Exercise objective -
A faithful, complete transcription of the listing is required.

Supplied entries -
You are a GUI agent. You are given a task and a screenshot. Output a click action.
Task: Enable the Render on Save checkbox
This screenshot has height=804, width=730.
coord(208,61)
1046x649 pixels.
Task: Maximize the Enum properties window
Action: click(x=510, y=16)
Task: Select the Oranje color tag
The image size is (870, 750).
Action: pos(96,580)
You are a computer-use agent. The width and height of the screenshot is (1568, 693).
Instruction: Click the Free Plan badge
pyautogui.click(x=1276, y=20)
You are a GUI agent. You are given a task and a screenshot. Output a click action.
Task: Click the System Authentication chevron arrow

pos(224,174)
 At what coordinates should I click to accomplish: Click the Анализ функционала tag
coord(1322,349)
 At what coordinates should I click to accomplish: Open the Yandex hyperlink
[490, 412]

Solution to the problem -
You are a GUI agent. You are given a task and a screenshot. Output a click action.
Task: Enable the Render on Save checkbox
This screenshot has height=804, width=730.
coord(208,61)
1046x649 pixels.
Task: Maximize the Enum properties window
Action: click(x=510, y=16)
Task: Select the Oranje color tag
The image size is (870, 750).
Action: pos(96,580)
You are a computer-use agent. The width and height of the screenshot is (1568, 693).
Instruction: Click the Free Plan badge
pyautogui.click(x=1276, y=20)
You are a GUI agent. You are given a task and a screenshot. Output a click action.
Task: Click the System Authentication chevron arrow

pos(224,174)
 At what coordinates should I click to accomplish: Click the Анализ функционала tag
coord(1322,349)
 At what coordinates should I click to accomplish: Open the Yandex hyperlink
[490, 412]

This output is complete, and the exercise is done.